**Collected data**
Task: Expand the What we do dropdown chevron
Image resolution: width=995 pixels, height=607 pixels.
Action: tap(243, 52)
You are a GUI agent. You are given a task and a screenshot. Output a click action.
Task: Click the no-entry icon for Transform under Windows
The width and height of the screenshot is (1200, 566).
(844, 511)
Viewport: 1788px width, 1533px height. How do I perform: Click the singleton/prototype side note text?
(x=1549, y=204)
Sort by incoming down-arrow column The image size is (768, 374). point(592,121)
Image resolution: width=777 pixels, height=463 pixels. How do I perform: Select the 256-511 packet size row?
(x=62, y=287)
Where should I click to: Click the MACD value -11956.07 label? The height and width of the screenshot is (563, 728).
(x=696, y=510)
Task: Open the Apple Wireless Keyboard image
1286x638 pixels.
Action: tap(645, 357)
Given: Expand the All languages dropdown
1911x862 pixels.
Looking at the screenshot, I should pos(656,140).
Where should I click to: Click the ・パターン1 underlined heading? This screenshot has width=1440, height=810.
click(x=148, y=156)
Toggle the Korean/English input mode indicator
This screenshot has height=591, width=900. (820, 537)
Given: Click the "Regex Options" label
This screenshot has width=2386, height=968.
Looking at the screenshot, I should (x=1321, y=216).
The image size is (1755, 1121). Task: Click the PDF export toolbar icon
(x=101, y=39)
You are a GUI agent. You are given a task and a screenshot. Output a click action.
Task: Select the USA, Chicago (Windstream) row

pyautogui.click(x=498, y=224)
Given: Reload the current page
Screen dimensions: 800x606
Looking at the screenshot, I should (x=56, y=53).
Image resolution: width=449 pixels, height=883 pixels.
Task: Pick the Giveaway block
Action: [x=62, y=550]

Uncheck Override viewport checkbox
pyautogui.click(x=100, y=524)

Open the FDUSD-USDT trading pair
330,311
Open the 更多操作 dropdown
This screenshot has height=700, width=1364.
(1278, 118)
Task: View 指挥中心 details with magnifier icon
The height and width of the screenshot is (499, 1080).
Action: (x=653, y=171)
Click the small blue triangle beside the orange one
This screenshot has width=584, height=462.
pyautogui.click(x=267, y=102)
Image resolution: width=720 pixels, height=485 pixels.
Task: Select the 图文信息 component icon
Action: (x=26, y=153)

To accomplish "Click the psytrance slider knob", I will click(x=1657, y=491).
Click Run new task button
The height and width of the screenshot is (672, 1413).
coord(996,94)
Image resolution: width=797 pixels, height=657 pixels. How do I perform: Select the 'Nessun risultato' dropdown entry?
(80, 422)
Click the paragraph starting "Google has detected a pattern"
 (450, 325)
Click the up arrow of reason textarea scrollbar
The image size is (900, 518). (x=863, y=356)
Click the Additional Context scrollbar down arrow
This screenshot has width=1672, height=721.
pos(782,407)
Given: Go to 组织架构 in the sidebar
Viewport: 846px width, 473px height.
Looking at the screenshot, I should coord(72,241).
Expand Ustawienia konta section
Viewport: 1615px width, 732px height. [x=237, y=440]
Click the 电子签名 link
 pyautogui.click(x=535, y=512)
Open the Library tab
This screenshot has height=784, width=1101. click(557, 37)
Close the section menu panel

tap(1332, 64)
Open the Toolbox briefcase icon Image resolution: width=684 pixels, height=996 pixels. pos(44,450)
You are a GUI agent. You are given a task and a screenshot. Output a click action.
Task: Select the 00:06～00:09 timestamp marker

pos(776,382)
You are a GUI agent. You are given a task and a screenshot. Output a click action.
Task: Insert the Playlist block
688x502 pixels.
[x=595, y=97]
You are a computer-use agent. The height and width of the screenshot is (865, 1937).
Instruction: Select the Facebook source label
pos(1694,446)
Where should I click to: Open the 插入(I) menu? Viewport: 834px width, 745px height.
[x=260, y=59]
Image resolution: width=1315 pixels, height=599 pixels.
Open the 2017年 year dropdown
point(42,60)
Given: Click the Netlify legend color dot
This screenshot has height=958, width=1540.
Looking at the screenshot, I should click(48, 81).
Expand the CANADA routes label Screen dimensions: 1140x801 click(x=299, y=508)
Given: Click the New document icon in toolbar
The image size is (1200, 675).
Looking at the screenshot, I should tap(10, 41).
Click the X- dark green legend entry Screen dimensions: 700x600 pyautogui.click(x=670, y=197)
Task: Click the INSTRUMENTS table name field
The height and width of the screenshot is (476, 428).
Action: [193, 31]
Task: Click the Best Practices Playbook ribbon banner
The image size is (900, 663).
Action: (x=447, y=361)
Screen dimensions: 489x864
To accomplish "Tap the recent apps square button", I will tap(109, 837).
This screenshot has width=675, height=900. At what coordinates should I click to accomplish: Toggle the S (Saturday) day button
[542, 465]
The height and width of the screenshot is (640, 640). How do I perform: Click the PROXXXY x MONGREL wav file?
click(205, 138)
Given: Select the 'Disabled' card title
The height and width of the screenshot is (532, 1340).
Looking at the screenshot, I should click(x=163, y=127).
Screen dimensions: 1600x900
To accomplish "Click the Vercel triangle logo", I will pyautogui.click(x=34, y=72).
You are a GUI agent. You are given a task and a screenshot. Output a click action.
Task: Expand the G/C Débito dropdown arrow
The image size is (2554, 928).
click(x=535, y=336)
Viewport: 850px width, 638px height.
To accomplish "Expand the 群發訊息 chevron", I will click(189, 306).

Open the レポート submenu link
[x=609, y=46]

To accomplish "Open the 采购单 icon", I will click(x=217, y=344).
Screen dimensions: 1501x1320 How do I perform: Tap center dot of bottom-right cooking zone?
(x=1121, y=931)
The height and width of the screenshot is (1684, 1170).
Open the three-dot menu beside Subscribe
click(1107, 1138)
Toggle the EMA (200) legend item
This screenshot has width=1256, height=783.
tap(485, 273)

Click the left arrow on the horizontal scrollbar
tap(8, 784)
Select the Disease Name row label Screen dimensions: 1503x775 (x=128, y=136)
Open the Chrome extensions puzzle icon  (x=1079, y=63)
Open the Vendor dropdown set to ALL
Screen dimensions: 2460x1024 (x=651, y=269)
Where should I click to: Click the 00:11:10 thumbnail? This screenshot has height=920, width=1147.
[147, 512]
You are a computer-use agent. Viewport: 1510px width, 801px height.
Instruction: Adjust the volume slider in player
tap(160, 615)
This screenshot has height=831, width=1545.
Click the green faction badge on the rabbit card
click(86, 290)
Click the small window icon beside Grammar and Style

**Work required**
Reproduce each line above without any alteration.

**Task solution**
Task: Expand the What we do dropdown chevron
Image resolution: width=995 pixels, height=607 pixels.
Action: tap(243, 52)
You are a GUI agent. You are given a task and a screenshot. Output a click action.
Task: Click the no-entry icon for Transform under Windows
The width and height of the screenshot is (1200, 566).
(844, 511)
Viewport: 1788px width, 1533px height. How do I perform: Click the singleton/prototype side note text?
(x=1549, y=204)
Sort by incoming down-arrow column The image size is (768, 374). point(592,121)
Image resolution: width=777 pixels, height=463 pixels. How do I perform: Select the 256-511 packet size row?
(x=62, y=287)
Where should I click to: Click the MACD value -11956.07 label? The height and width of the screenshot is (563, 728).
(x=696, y=510)
Task: Open the Apple Wireless Keyboard image
1286x638 pixels.
Action: tap(645, 357)
Given: Expand the All languages dropdown
1911x862 pixels.
Looking at the screenshot, I should pos(656,140).
Where should I click to: Click the ・パターン1 underlined heading? This screenshot has width=1440, height=810.
click(x=148, y=156)
Toggle the Korean/English input mode indicator
This screenshot has height=591, width=900. (820, 537)
Given: Click the "Regex Options" label
This screenshot has width=2386, height=968.
Looking at the screenshot, I should (x=1321, y=216).
The image size is (1755, 1121). Task: Click the PDF export toolbar icon
(x=101, y=39)
You are a GUI agent. You are given a task and a screenshot. Output a click action.
Task: Select the USA, Chicago (Windstream) row

pyautogui.click(x=498, y=224)
Given: Reload the current page
Screen dimensions: 800x606
Looking at the screenshot, I should (x=56, y=53).
Image resolution: width=449 pixels, height=883 pixels.
Task: Pick the Giveaway block
Action: [x=62, y=550]

Uncheck Override viewport checkbox
pyautogui.click(x=100, y=524)

Open the FDUSD-USDT trading pair
330,311
Open the 更多操作 dropdown
This screenshot has height=700, width=1364.
(1278, 118)
Task: View 指挥中心 details with magnifier icon
The height and width of the screenshot is (499, 1080).
Action: (x=653, y=171)
Click the small blue triangle beside the orange one
This screenshot has width=584, height=462.
pyautogui.click(x=267, y=102)
Image resolution: width=720 pixels, height=485 pixels.
Task: Select the 图文信息 component icon
Action: (x=26, y=153)

To accomplish "Click the psytrance slider knob", I will click(x=1657, y=491).
Click Run new task button
The height and width of the screenshot is (672, 1413).
coord(996,94)
Image resolution: width=797 pixels, height=657 pixels. How do I perform: Select the 'Nessun risultato' dropdown entry?
(80, 422)
Click the paragraph starting "Google has detected a pattern"
 (450, 325)
Click the up arrow of reason textarea scrollbar
The image size is (900, 518). (x=863, y=356)
Click the Additional Context scrollbar down arrow
This screenshot has width=1672, height=721.
pos(782,407)
Given: Go to 组织架构 in the sidebar
Viewport: 846px width, 473px height.
Looking at the screenshot, I should coord(72,241).
Expand Ustawienia konta section
Viewport: 1615px width, 732px height. [x=237, y=440]
Click the 电子签名 link
 pyautogui.click(x=535, y=512)
Open the Library tab
This screenshot has height=784, width=1101. click(557, 37)
Close the section menu panel

tap(1332, 64)
Open the Toolbox briefcase icon Image resolution: width=684 pixels, height=996 pixels. pos(44,450)
You are a GUI agent. You are given a task and a screenshot. Output a click action.
Task: Select the 00:06～00:09 timestamp marker

pos(776,382)
You are a GUI agent. You are given a task and a screenshot. Output a click action.
Task: Insert the Playlist block
688x502 pixels.
[x=595, y=97]
You are a computer-use agent. The height and width of the screenshot is (865, 1937).
Instruction: Select the Facebook source label
pos(1694,446)
Where should I click to: Open the 插入(I) menu? Viewport: 834px width, 745px height.
[x=260, y=59]
Image resolution: width=1315 pixels, height=599 pixels.
Open the 2017年 year dropdown
point(42,60)
Given: Click the Netlify legend color dot
This screenshot has height=958, width=1540.
Looking at the screenshot, I should click(48, 81).
Expand the CANADA routes label Screen dimensions: 1140x801 click(x=299, y=508)
Given: Click the New document icon in toolbar
The image size is (1200, 675).
Looking at the screenshot, I should tap(10, 41).
Click the X- dark green legend entry Screen dimensions: 700x600 pyautogui.click(x=670, y=197)
Task: Click the INSTRUMENTS table name field
The height and width of the screenshot is (476, 428).
Action: [193, 31]
Task: Click the Best Practices Playbook ribbon banner
The image size is (900, 663).
Action: (x=447, y=361)
Screen dimensions: 489x864
To accomplish "Tap the recent apps square button", I will tap(109, 837).
This screenshot has width=675, height=900. At what coordinates should I click to accomplish: Toggle the S (Saturday) day button
[542, 465]
The height and width of the screenshot is (640, 640). How do I perform: Click the PROXXXY x MONGREL wav file?
click(205, 138)
Given: Select the 'Disabled' card title
The height and width of the screenshot is (532, 1340).
Looking at the screenshot, I should click(x=163, y=127).
Screen dimensions: 1600x900
To accomplish "Click the Vercel triangle logo", I will pyautogui.click(x=34, y=72).
You are a GUI agent. You are given a task and a screenshot. Output a click action.
Task: Expand the G/C Débito dropdown arrow
The image size is (2554, 928).
click(x=535, y=336)
Viewport: 850px width, 638px height.
To accomplish "Expand the 群發訊息 chevron", I will click(189, 306).

Open the レポート submenu link
[x=609, y=46]

To accomplish "Open the 采购单 icon", I will click(x=217, y=344).
Screen dimensions: 1501x1320 How do I perform: Tap center dot of bottom-right cooking zone?
(x=1121, y=931)
The height and width of the screenshot is (1684, 1170).
Open the three-dot menu beside Subscribe
click(1107, 1138)
Toggle the EMA (200) legend item
This screenshot has width=1256, height=783.
tap(485, 273)

Click the left arrow on the horizontal scrollbar
tap(8, 784)
Select the Disease Name row label Screen dimensions: 1503x775 (x=128, y=136)
Open the Chrome extensions puzzle icon  (x=1079, y=63)
Open the Vendor dropdown set to ALL
Screen dimensions: 2460x1024 (x=651, y=269)
Where should I click to: Click the 00:11:10 thumbnail? This screenshot has height=920, width=1147.
[147, 512]
You are a computer-use agent. Viewport: 1510px width, 801px height.
Instruction: Adjust the volume slider in player
tap(160, 615)
This screenshot has height=831, width=1545.
Click the green faction badge on the rabbit card
click(86, 290)
Click the small window icon beside Grammar and Style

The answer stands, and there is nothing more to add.